What you will do:
1 - Decide whether each of the following statements agrees with the passage on St. Monica, answering yes or no and quoting the words of the passage that settle it: (a) Monica came from Carthage; (b) Adeodatus was allowed to weep without being stopped; (c) Evodius sang a psalm while the household responded.
2 - Reproduce the passage on St. Monica word for word from "30. What was" to "and mine together.".

Passage to read:
· · ·

Monday, August 27, 2012

Santa Monica

Today was the feast of St. Monica (it was probably originally spelled 'Monnica'). She was a North African saint, from Carthage, and was the mother of St. Augustine. Augustine's passionate description of her life and death in Book IX of the Confessions is well worth reading. A brief selection:

29. I closed her eyes; and there flowed in a great sadness on my heart and it was passing into tears, when at the strong behest of my mind my eyes sucked back the fountain dry, and sorrow was in me like a convulsion. As soon as she breathed her last, the boy Adeodatus burst out wailing; but he was checked by us all, and became quiet. Likewise, my own childish feeling which was, through the youthful voice of my heart, seeking escape in tears, was held back and silenced. For we did not consider it fitting to celebrate that death with tearful wails and groanings. This is the way those who die unhappy or are altogether dead are usually mourned. But she neither died unhappy nor did she altogether die. For of this we were assured by the witness of her good life, her "faith unfeigned," and other manifest evidence.

30. What was it, then, that hurt me so grievously in my heart except the newly made wound, caused from having the sweet and dear habit of living together with her suddenly broken? I was full of joy because of her testimony in her last illness, when she praised my dutiful attention and called me kind, and recalled with great affection of love that she had never heard any harsh or reproachful sound from my mouth against her. But yet, O my God who made us, how can that honor I paid her be compared with her service to me? I was then left destitute of a great comfort in her, and my soul was stricken; and that life was torn apart, as it were, which had been made but one out of hers and mine together.

31. When the boy was restrained from weeping, Evodius took up the Psalter and began to sing, with the whole household responding, the psalm, "I will sing of mercy and judgment unto thee, O Lord." And when they heard what we were doing, many of the brethren and religious women came together. And while those whose office it was to prepare for the funeral went about their task according to custom, I discoursed in another part of the house, with those who thought I should not be left alone, on what was appropriate to the occasion. By this balm of truth, I softened the anguish known to thee. They were unconscious of it and listened intently and thought me free of any sense of sorrow. But in thy ears, where none of them heard, I reproached myself for the mildness of my feelings, and restrained the flow of my grief which bowed a little to my will. The paroxysm returned again, and I knew what I repressed in my heart, even though it did not make me burst forth into tears or even change my countenance; and I was greatly annoyed that these human things had such power over me, which in the due order and destiny of our natural condition must of necessity happen. And so with a new sorrow I sorrowed for my sorrow and was wasted with a twofold sadness.

· · ·

Data entries:
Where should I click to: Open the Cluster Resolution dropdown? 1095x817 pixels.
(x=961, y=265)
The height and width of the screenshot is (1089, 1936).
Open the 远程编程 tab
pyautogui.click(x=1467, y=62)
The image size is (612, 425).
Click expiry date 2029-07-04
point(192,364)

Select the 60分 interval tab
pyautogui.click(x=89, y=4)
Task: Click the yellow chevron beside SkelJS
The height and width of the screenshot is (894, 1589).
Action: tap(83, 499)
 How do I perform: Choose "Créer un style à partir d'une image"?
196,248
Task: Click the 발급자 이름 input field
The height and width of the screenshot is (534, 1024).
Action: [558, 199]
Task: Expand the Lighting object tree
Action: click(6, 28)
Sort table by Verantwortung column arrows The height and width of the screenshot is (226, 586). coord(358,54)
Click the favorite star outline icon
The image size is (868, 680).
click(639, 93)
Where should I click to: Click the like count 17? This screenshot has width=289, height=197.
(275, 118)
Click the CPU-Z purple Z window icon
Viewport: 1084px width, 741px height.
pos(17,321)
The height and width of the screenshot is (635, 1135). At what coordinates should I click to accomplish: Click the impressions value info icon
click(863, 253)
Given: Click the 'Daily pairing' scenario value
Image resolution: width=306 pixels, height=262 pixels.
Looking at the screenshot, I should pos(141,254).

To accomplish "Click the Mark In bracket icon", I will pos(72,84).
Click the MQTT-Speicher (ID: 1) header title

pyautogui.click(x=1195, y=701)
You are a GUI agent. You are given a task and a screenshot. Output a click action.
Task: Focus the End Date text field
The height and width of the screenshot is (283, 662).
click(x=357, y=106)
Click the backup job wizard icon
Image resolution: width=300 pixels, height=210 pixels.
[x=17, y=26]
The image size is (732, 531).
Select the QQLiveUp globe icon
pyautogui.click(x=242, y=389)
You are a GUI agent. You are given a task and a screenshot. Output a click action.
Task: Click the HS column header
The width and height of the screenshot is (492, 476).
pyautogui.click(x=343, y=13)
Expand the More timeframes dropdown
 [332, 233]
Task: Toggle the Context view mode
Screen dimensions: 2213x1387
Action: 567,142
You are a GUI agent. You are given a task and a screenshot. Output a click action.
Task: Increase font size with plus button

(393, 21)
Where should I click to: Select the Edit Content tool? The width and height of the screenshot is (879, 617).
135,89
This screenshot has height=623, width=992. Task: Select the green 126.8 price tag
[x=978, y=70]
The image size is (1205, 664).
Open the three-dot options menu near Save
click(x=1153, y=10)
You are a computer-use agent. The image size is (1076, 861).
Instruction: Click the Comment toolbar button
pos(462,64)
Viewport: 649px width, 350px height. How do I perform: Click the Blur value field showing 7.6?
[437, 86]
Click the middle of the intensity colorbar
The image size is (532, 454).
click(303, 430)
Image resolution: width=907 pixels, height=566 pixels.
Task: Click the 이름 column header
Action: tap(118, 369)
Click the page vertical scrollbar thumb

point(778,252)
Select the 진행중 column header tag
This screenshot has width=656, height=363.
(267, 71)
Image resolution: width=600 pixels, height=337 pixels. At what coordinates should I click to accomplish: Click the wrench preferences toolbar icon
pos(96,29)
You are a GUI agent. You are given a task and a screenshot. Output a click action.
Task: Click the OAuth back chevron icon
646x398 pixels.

· · ·

Answers given:
1 -
(a) Yes: "She was a North African saint, from Carthage"
(b) No: "he was checked by us all, and became quiet"
(c) Yes: "Evodius took up the Psalter and began to sing, with the whole household responding"

2 -
30. What was it, then, that hurt me so grievously in my heart except the newly made wound, caused from having the sweet and dear habit of living together with her suddenly broken? I was full of joy because of her testimony in her last illness, when she praised my dutiful attention and called me kind, and recalled with great affection of love that she had never heard any harsh or reproachful sound from my mouth against her. But yet, O my God who made us, how can that honor I paid her be compared with her service to me? I was then left destitute of a great comfort in her, and my soul was stricken; and that life was torn apart, as it were, which had been made but one out of hers and mine together.